O título chegou recentemente ao Disney+ em alguns territórios internacionais e tem causado comoção, afinal a plataforma é considerada para a família. Entre as reclamações do público desavisado que assiste ao longa, muitos dizem que não conseguem nem mesmo chegar ao final da produção.
No Brasil, o filme está disponível na Darkflix, plataforma brasileira de streaming voltada ao público de terror.
A história é baseada na obra do Marques de Sade "Os 120 dias de Sodoma", e se passa em 1944, na cidade italiana de Saló, ocupada por nazistas. Quatro fascistas sequestram 18 jovens e os aprisionam em um palácio. Na mansão vigiada por guardas, os fascistas cometem todo o tipo de experiências com os jovens, que passam a ser usados como uma fonte de prazer sexual, masoquismo e morte.

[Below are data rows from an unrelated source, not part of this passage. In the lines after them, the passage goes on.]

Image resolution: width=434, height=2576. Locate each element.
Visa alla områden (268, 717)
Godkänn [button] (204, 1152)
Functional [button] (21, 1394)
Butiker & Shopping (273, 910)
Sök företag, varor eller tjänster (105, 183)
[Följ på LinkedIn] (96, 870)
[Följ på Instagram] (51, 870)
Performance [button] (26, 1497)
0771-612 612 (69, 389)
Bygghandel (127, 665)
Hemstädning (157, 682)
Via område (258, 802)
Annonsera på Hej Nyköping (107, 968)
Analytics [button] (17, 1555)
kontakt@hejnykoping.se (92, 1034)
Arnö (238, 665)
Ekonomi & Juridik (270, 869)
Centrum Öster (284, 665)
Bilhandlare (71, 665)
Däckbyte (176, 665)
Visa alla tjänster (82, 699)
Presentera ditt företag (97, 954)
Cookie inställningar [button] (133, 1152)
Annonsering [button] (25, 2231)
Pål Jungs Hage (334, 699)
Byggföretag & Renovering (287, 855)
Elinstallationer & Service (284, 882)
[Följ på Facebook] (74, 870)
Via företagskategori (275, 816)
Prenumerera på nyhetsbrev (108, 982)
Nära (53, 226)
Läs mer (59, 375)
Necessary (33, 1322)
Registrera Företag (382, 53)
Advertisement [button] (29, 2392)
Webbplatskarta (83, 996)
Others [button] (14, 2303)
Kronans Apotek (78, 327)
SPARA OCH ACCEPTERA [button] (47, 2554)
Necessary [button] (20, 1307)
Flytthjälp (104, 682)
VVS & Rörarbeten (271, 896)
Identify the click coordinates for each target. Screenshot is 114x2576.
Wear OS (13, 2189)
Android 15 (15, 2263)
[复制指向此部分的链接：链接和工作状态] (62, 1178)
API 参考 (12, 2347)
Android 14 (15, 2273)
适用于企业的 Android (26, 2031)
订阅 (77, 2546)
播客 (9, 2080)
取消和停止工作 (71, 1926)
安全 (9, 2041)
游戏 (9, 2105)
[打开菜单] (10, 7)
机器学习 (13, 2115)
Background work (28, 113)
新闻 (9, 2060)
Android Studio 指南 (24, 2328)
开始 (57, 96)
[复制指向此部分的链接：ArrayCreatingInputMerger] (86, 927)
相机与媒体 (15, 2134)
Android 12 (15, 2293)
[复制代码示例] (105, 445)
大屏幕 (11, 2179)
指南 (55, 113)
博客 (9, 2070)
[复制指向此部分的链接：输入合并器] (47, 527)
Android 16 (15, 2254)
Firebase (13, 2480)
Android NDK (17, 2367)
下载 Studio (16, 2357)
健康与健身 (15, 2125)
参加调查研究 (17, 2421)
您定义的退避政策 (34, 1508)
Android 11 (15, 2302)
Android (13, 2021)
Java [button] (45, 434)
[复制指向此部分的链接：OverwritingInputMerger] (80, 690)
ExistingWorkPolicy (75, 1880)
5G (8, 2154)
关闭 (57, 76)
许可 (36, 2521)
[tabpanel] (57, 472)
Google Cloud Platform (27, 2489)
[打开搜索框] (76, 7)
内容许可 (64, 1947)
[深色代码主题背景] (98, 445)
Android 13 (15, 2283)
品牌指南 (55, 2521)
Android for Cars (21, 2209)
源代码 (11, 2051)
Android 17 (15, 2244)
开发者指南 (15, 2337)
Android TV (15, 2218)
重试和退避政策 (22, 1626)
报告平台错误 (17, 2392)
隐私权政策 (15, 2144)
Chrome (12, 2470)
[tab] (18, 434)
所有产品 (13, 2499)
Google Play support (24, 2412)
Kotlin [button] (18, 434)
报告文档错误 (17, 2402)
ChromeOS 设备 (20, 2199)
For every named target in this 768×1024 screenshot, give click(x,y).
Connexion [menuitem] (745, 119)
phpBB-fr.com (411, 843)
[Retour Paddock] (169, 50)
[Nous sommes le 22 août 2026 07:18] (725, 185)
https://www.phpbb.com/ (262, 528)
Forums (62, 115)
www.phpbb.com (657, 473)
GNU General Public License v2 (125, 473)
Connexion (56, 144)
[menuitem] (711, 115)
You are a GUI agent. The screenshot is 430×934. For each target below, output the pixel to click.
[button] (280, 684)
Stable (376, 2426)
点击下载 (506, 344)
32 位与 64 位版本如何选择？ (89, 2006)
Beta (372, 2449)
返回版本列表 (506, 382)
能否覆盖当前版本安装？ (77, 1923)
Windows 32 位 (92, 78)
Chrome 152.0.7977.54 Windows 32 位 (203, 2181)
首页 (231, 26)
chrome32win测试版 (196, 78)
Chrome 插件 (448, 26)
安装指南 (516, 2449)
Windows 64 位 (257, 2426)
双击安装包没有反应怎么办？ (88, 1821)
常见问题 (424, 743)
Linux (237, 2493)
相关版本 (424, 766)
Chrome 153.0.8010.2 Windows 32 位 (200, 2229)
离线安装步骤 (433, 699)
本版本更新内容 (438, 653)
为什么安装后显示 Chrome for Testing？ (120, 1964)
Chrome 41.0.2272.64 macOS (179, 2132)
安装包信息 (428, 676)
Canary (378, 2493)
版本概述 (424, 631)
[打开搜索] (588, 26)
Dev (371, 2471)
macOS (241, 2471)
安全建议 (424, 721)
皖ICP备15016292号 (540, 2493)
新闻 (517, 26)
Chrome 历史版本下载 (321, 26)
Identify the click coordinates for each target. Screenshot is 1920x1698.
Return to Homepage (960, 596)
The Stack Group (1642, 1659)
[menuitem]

Dividido em quatro segmentos inspirados na "Divina Comédia" de Dante Alighieri: o Anteinferno, o Círculo de Manias, o Círculo de Excremento e o Círculo de Sangue. O filme contém referências frequentes e várias discussões ao livro "A Genealogia da Moral" (1887), de Friedrich Nietzsche, ao poema "Os Cantos", de Ezra Pound, e Marcel Proust, "Em Busca do Tempo Perdido".
Banido
Filme foi proibido em diversos países. Ele estreou no Festival de Cinema de Paris em 23 de novembro de 1975 e, depois, teve uma breve exibição nos cinemas da Itália, até ser banido em janeiro de 1976. No Brasil, "Salò" chegou em 1988, após o fim da censura no país. Ele foi exibido no Rio.
Repercussão
No Letterboxd, rede social voltada a filmes, o filme tem nota 3,1, de 5. Entre os comentários positivos estão: "Meus pais finalmente cederam e assinaram o Disney+, então obviamente essa foi a primeira coisa que assisti", escreveu um usuário. "Um filme absurdamente complexo que infelizmente foi resumido à infâmia de carregar o título de 'mais nojento/mais chocante' já feito, quando é muito mais do que isso", disse outro.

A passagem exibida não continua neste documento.